As we pledge to challenge the systemic bias against women on “International women’s day”, I would like to share some thoughts from Ursula Burns Inspirational biography “Where you are is not who you are” and how she conquered the obstacles being Black and a woman to be the first Black women CEO of a fortune 500 company. In her book, she talks about her childhood experiences as she grew up in poverty, raised by a single mum though in a poor neighbourhood but among the people who looked after each other. Burns writes about facing racism, overcoming barriers, systemic bias, challenges, and realities of the world she grew up in. How she didn’t let things affect her negatively as she always had her mother’s powerful guiding words “Don’t let the world happen to you, you happen to the world” and also “Where you are is not who you are”. In her book, she also talks about the part of the system which helped her and how she benefitted from the grants and special concessions which helped complete her studies. She also acknowledges, her bosses and mentors, leaders who were mostly white and majority of them being men who helped her develop personally and professionally.

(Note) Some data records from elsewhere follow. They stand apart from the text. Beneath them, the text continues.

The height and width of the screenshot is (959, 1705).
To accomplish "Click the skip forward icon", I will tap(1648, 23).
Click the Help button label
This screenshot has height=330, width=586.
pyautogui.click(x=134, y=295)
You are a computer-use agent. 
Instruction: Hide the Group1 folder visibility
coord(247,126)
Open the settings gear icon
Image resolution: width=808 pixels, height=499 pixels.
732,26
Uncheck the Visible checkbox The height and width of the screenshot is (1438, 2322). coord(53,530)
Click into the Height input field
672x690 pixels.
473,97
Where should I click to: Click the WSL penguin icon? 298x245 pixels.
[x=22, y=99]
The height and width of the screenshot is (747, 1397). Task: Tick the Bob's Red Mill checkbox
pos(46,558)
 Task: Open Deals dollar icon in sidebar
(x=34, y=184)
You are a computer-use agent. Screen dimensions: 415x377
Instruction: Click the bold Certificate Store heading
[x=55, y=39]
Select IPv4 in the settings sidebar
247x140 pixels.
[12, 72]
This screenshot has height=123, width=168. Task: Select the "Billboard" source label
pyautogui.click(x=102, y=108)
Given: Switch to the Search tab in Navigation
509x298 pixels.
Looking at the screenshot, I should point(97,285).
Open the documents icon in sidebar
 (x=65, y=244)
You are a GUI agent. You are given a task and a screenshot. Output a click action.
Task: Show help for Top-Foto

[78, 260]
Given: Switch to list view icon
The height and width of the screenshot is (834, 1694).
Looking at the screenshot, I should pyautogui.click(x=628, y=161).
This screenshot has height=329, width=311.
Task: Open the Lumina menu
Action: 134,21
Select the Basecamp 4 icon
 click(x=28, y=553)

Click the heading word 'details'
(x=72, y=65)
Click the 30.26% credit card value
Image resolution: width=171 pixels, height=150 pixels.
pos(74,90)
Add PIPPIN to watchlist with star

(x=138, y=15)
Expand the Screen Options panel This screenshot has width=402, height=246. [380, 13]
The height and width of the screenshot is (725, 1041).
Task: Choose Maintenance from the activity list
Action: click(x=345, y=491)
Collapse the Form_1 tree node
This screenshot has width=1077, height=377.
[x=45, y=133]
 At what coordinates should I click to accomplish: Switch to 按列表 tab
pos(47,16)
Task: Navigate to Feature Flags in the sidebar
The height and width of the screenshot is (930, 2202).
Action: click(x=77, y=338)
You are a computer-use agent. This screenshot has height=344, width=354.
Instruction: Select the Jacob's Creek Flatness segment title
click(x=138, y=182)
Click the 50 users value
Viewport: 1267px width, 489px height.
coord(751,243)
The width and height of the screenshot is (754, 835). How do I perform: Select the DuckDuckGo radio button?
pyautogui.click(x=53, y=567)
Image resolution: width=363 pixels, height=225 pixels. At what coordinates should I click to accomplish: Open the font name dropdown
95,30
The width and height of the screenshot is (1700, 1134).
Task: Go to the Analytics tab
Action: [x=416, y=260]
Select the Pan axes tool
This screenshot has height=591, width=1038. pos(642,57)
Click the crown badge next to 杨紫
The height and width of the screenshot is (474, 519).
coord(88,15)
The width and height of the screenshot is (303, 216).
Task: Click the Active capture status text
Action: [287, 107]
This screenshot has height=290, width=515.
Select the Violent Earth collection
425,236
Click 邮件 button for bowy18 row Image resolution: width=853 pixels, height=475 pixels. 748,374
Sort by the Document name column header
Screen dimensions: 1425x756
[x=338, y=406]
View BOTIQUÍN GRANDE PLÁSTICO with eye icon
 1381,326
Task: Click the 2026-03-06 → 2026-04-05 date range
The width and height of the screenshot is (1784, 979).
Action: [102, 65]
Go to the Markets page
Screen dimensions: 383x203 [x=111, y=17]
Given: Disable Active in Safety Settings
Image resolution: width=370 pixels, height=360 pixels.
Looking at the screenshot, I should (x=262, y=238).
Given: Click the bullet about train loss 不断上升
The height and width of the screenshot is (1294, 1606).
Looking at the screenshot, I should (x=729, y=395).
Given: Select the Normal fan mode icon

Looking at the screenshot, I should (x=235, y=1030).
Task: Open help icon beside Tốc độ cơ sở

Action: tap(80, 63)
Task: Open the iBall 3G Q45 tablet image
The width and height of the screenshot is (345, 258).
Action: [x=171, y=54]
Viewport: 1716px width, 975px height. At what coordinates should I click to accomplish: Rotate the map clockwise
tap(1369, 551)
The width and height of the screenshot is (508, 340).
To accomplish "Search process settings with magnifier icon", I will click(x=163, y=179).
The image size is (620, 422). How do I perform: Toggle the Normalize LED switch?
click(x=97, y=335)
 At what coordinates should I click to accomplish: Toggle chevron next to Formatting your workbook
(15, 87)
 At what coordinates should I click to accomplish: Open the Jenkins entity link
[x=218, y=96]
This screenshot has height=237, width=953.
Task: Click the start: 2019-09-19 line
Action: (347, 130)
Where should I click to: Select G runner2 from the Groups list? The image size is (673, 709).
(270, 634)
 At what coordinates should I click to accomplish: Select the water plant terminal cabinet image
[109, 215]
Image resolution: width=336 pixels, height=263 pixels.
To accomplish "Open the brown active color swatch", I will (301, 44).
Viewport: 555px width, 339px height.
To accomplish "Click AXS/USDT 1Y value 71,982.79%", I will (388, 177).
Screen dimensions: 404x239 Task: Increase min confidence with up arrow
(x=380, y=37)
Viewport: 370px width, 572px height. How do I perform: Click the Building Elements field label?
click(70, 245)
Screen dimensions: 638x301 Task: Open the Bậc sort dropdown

Some of the points which I find inspirational are
? She mentored her colleagues especially who were underrepresented in the organisation to be comfortable in their skin. She told them “The system is not designed with you in mind, and it is designed with other people in mind “manoeuvre yourself in the given environment without losing who you are and without losing the capabilities and the focus on why you were hired”.
? From her early days, her positive attitude to work, her focus to learn, perform and being open to take every task she was asked to do, earned her a reputation as someone who could be counted for help.
? She describes her uneasiness with the otherness she felt in places like Japan being a tall black professional, she felt like an alien as people would turnaround to look at her, how she managed feeling completely out of place.
? How she learned from her bosses to focus on building the capability, creating the visibility and the mantra that to earn the job one must have the gravitas, knowledge, and the experience to do the job.
? She worked on her communication skills as she was often blunt in expressing herself and how she was guided by her bosses not to intimidate people with her bluntness.
? She admits to her lack of patience and how she learned to step back and not to make it all about herself, to let others be heard and be valued for their ideas and efforts.
Her courage to be the leader, to be authentic, to be vulnerable, to have clarity, to be committed to the bigger cause, her dedication towards the organisation as well as the people it served is an inspiration for all the women.